§ STUDY TEXT:
• • • •

Well, allergy sufferers … it could be worse.
If you’re like me and you think Atlanta has to be the absolute worst place for allergies–what with the yellow blanket of pollen and our scratchy eyes, congested head, runny nose, dry cough, and tissue after tissue–you may be surprised to learn that Atlanta is not THE worst place for allergy sufferers. At least not according to the Asthma and Allergy Foundation of America’s 2015 ranking of 100 U.S. cities, which puts Atlanta at a rather unimpressive #61. Jackson, MS, took the #1 spot.
Obviously, I was not polled for this vote! I demand a recount! Every year I resolutely commit to do something about my allergies. Problem is, I see many people coughing, blowing their noses, and making horrible noises with their nasal congestion, some even wearing surgical masks, and it is nearly impossible to get anywhere near a doctor. My bathroom cabinet is crammed with nose sprays, decongestant pills, cough drops, cough syrup, and yes–last year’s sure-fire solution to my problem–nasal filters, which after one or two humiliating times, were put back with the rest of the other failures into the cabinet.
For a while when I lived in Columbia, SC, I went the way of allergy shots. I am not even sure if they worked, but I’m seriously considering trying them again. At least I felt like I was doing something.
“The fundamental issue with cities is the type of plant or grasses, trees or weeds that grow in the area,” says Daniel Waggoner, MD, an allergist in Mystic, CT, who is not affiliated with the list creation but is familiar with it. He says that cities with an exceptionally high concentration of trees, grass, or weeds may have more pollen in the air.

• • • •

§ DATASET RECORDS:
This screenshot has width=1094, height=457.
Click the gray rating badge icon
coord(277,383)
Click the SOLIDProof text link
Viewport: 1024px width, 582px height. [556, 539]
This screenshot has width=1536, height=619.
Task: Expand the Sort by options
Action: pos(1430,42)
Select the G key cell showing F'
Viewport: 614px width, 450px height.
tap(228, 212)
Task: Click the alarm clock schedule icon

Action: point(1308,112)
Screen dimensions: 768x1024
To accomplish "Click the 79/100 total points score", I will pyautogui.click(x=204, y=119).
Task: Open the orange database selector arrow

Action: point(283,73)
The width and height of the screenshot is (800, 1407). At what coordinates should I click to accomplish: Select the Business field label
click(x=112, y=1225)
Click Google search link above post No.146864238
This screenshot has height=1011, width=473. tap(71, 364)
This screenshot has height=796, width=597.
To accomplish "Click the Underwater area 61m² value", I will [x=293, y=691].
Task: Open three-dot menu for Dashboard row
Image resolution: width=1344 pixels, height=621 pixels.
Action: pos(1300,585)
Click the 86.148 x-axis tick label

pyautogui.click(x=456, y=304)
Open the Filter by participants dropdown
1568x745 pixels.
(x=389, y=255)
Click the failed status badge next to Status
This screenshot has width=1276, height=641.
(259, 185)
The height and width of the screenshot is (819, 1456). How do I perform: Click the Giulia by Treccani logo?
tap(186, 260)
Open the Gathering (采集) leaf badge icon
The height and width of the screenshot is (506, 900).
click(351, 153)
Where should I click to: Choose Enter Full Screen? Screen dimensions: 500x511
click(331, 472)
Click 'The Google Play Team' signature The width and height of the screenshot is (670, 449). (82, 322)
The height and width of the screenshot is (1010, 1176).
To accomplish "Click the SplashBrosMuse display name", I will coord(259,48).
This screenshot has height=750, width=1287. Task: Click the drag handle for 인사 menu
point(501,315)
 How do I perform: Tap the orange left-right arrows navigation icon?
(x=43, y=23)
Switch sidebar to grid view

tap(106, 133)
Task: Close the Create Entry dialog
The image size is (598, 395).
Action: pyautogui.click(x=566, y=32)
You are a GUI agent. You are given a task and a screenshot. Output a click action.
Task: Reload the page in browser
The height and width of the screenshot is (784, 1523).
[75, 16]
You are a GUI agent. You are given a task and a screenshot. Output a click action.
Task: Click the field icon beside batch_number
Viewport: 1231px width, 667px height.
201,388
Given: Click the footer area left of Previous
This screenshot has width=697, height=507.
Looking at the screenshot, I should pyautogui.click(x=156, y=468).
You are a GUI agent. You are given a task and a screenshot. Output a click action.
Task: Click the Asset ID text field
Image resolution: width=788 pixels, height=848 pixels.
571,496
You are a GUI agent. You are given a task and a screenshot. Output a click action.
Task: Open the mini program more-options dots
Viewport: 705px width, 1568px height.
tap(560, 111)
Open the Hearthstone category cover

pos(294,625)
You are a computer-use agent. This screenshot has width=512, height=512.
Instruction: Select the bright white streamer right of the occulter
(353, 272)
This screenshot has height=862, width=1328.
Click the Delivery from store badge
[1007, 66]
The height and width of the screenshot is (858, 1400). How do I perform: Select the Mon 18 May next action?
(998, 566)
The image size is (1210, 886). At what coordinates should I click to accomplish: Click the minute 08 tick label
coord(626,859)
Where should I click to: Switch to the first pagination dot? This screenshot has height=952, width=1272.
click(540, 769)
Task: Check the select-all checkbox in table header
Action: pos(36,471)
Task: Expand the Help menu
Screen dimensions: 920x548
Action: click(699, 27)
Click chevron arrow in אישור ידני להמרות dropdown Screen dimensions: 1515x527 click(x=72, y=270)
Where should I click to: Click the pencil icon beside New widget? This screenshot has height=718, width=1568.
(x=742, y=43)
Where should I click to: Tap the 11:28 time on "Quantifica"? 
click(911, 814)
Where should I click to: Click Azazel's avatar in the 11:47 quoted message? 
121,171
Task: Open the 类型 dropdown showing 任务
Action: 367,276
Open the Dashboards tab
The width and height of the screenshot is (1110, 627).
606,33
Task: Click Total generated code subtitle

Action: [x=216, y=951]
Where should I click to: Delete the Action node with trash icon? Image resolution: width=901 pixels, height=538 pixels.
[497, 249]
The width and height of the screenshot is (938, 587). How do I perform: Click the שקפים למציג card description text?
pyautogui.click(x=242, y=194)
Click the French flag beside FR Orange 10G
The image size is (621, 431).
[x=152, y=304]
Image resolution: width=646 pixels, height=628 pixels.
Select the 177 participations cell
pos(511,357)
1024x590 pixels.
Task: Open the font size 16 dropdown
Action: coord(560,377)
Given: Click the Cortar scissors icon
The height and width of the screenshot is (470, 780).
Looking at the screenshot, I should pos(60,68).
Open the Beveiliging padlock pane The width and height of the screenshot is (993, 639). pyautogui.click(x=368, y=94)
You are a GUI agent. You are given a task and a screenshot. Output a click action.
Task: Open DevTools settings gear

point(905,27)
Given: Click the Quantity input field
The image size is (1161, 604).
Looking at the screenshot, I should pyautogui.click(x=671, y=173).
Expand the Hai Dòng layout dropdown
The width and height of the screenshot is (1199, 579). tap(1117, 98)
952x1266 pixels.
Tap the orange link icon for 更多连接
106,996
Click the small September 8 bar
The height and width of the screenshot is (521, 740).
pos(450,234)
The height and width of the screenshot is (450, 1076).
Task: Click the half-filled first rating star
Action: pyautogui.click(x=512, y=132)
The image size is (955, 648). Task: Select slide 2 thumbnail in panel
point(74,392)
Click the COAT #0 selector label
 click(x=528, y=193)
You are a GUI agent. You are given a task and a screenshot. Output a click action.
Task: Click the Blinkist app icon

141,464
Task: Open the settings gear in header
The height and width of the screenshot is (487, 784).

• • • •

§ WHAT TO WORK ON: Can you reproduce, word for word, the section of the allergy article above that starts with the words "Well, allergy sufferers" and ends with "the #1 spot."?

§ PROBLEM SOLUTION:
Well, allergy sufferers … it could be worse.
If you’re like me and you think Atlanta has to be the absolute worst place for allergies–what with the yellow blanket of pollen and our scratchy eyes, congested head, runny nose, dry cough, and tissue after tissue–you may be surprised to learn that Atlanta is not THE worst place for allergy sufferers. At least not according to the Asthma and Allergy Foundation of America’s 2015 ranking of 100 U.S. cities, which puts Atlanta at a rather unimpressive #61. Jackson, MS, took the #1 spot.